* Excerpt provided
════════

Question

How Can Different 3 Reading Frames Have Similarity For The Same Sequence Using Blastx?

2

Entering edit mode

13.8 years ago

Worldalive ▴ 20

Hi, I have a DNA sequence ( it's about 388 bp), which I am comparing with GenBank sequences using Blastx. I understand that Blastx looks into all possible 6 reading frames when translating a DNA seq, but the outcome is puzzling me because it is showing that 3 different reading frames show similarity to the same protein (it's in a conserved region of a Peptidase M1 superfamily). Also, when I look closely at the alignments, the similarities ( in the 3 frames) occur within the same region. The similarity is approx 76% of maximum identity and an E-value of 2e-11 .

Is this "similarity" of my sequence, most likely due to chance?

There are 2 things that make me think this:

1) I am aware that my sequence is too short compared to the >1000bp of the M1 peptidase sequence in GenBank.

2) When I look at the reading frames of my translated sequence, there are stop codons spread throughout... or can this be due to errors in sequencing?

Thanks for any help!

blast alignment • 4.8k views

ADD COMMENT • link updated 13.7 years ago by Larry_Parnell 16k • written 13.8 years ago by Worldalive ▴ 20

0

Entering edit mode

Repeating this comment regarding use of BlastX with frame shift penalty(-w option): I've found an interesting discussion here. I wonder typically what frame shift penalty value(s) for BlastX can be generally used.

ADD REPLY • link updated 5.2 years ago by Ram 44k • written 13.8 years ago by Woa ★ 2.9k

0

Entering edit mode

I bet the 3 reading frames are in the same direction, right?

════════

* Supplied records
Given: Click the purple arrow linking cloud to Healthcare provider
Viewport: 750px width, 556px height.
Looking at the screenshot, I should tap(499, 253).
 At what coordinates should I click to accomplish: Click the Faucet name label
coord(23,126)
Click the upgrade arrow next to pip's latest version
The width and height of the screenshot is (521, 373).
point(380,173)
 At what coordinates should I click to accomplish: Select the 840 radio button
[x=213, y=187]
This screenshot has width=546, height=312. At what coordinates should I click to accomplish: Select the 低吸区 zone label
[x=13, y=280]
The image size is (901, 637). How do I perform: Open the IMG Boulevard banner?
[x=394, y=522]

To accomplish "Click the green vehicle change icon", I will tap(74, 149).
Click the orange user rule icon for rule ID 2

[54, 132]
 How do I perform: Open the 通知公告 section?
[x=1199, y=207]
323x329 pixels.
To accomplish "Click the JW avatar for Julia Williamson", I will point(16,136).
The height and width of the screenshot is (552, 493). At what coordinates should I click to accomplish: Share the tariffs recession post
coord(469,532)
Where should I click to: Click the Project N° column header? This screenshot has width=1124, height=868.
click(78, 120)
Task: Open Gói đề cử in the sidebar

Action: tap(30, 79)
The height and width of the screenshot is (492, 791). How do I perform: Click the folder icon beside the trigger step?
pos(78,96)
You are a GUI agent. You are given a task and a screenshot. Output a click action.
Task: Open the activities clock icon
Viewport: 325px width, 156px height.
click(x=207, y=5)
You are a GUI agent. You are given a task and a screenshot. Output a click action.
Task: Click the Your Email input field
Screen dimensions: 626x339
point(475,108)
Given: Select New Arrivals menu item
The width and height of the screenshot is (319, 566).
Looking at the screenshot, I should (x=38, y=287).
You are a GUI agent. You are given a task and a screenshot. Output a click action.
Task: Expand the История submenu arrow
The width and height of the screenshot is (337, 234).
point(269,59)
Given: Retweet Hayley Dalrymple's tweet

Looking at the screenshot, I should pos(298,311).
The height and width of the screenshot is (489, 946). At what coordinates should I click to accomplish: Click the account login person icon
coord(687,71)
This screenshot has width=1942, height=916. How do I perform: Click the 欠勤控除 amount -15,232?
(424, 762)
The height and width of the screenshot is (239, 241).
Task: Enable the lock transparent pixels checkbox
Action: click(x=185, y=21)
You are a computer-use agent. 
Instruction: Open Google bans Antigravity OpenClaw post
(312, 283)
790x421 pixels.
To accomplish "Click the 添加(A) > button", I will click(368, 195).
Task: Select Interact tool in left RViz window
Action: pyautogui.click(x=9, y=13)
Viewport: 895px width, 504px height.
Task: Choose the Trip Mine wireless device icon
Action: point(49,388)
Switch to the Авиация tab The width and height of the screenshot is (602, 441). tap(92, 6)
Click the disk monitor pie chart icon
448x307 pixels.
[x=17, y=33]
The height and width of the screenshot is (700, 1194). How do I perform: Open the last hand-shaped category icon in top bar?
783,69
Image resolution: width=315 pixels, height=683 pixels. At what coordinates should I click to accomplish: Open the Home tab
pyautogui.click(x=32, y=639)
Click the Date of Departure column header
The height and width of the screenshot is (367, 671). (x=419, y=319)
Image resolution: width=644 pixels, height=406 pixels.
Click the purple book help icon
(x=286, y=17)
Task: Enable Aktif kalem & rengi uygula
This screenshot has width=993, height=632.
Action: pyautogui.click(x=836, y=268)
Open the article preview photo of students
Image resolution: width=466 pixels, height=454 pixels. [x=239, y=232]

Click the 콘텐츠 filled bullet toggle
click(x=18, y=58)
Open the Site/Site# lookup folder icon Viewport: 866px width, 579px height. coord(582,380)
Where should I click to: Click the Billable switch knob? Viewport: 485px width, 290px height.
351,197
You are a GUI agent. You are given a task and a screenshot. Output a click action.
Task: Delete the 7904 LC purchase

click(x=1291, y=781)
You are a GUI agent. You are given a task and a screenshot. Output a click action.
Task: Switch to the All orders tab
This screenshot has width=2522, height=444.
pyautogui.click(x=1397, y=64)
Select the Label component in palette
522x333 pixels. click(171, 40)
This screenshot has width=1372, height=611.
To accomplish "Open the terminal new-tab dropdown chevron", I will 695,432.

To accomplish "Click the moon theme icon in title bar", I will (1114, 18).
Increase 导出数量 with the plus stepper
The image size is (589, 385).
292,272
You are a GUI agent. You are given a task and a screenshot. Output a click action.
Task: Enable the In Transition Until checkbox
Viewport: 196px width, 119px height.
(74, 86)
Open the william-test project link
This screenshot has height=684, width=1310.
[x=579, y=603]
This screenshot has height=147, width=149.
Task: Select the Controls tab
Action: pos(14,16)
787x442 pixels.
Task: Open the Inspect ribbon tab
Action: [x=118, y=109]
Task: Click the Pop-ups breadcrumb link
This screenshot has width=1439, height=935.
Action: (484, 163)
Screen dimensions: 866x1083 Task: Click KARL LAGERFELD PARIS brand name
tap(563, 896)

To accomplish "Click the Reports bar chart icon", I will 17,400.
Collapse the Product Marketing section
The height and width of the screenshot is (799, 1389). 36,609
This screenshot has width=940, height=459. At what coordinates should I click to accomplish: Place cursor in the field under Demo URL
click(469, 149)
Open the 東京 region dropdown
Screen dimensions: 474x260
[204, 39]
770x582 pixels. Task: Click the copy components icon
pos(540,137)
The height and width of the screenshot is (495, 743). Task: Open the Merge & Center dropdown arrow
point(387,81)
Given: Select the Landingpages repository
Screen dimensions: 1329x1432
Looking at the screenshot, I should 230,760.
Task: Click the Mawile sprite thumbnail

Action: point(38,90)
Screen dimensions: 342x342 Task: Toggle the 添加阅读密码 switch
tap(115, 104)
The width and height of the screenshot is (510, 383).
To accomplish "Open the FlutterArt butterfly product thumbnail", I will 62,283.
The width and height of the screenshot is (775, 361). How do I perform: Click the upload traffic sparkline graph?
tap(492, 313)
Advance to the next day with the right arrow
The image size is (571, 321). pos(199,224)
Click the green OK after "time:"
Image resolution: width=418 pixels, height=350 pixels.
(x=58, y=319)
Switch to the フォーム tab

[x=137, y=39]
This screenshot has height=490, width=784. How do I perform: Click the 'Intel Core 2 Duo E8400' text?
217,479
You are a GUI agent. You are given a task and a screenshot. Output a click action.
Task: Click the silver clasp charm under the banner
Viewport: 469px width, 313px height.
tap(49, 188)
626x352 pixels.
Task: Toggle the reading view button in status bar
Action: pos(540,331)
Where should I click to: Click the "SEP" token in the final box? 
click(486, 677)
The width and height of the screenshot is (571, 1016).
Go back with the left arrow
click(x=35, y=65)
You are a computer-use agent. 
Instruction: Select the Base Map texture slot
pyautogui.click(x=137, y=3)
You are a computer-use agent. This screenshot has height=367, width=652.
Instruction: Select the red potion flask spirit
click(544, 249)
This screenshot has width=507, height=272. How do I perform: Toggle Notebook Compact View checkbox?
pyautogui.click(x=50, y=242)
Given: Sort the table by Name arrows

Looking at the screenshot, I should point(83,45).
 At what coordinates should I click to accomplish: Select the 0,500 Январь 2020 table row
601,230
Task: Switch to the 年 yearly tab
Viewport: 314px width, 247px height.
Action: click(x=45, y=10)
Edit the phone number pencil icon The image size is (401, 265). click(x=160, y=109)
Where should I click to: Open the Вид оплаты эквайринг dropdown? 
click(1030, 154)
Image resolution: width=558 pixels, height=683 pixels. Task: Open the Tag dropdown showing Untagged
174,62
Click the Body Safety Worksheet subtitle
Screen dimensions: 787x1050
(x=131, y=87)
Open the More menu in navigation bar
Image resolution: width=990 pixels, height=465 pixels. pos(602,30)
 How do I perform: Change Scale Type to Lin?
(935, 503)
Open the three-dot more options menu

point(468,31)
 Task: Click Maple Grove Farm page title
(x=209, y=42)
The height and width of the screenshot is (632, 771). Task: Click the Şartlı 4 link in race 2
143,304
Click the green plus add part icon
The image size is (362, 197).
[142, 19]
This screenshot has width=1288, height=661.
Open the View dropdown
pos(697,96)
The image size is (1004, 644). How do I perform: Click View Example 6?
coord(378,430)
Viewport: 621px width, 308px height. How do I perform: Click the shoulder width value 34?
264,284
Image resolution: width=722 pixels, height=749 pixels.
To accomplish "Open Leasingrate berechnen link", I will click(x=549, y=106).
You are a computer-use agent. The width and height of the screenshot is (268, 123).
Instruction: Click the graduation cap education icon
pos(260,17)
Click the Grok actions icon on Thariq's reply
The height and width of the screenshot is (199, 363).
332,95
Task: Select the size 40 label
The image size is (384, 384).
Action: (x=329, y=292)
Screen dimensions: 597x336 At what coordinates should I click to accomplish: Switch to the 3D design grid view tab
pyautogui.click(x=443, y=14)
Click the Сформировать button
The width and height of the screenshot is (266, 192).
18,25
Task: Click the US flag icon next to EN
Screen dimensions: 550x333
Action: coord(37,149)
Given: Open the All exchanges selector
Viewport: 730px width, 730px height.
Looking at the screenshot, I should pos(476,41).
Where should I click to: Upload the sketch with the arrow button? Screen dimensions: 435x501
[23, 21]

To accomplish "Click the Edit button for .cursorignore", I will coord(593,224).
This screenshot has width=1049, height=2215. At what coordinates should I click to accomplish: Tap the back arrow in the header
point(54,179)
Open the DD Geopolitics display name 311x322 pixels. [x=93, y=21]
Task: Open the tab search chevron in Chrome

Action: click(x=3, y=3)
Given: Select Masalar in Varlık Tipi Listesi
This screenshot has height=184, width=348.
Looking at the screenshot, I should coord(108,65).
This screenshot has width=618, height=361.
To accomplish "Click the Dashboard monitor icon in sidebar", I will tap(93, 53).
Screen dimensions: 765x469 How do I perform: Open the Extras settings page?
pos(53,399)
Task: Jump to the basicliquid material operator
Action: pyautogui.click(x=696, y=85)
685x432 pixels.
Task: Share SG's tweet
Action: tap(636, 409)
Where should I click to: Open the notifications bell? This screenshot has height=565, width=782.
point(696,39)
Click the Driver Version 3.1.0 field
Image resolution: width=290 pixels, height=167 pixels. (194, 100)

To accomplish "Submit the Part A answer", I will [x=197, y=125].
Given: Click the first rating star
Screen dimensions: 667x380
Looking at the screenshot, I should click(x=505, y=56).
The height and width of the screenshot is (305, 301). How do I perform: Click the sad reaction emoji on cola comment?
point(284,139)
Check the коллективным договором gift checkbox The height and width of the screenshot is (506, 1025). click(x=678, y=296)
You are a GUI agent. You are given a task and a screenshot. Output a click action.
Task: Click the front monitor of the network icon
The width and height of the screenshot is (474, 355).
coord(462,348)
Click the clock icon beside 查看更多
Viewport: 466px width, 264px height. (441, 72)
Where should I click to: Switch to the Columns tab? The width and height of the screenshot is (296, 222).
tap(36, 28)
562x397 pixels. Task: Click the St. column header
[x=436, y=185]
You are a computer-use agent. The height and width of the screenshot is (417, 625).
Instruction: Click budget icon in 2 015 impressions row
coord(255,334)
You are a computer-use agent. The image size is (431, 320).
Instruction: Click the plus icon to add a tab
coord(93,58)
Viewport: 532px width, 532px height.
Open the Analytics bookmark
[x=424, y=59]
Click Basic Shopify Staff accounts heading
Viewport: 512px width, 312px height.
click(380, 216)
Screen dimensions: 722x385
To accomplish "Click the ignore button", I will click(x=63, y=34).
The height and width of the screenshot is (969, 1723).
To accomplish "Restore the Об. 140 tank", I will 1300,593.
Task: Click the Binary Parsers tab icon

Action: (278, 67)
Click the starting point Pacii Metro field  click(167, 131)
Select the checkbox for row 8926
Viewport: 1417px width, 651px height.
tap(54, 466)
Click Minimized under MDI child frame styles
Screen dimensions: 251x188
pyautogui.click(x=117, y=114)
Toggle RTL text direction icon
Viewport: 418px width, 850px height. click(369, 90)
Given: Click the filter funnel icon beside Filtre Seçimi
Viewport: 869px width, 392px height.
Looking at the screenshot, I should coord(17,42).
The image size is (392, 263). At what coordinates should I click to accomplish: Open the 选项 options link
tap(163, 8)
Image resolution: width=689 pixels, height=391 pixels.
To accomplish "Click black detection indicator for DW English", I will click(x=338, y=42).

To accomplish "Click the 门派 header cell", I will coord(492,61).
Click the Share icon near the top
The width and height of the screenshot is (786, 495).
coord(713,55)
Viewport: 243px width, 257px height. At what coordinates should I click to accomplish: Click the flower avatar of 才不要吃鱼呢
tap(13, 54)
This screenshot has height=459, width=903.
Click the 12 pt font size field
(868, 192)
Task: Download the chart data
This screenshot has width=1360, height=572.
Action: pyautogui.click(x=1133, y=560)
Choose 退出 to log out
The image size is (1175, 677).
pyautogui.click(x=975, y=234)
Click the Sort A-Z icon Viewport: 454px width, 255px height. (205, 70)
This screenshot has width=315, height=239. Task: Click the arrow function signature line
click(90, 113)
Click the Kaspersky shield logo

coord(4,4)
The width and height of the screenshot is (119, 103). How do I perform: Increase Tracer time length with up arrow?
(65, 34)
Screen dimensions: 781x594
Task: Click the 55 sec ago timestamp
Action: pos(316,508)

════════

* Parts of the exercise
[A] Translate this sentence from the Blastx reading frames thread into Spanish: "I bet the 3 reading frames are in the same direction, right?"
[B] Print the part of the Blastx reading frames thread starting with "blast alignment •" and going on through "be generally used.", with no changes.

* Written responses
[A] Apuesto a que los 3 marcos de lectura están en la misma dirección, ¿verdad?

[B]
blast alignment • 4.8k views

ADD COMMENT • link updated 13.7 years ago by Larry_Parnell 16k • written 13.8 years ago by Worldalive ▴ 20

0

Entering edit mode

Repeating this comment regarding use of BlastX with frame shift penalty(-w option): I've found an interesting discussion here. I wonder typically what frame shift penalty value(s) for BlastX can be generally used.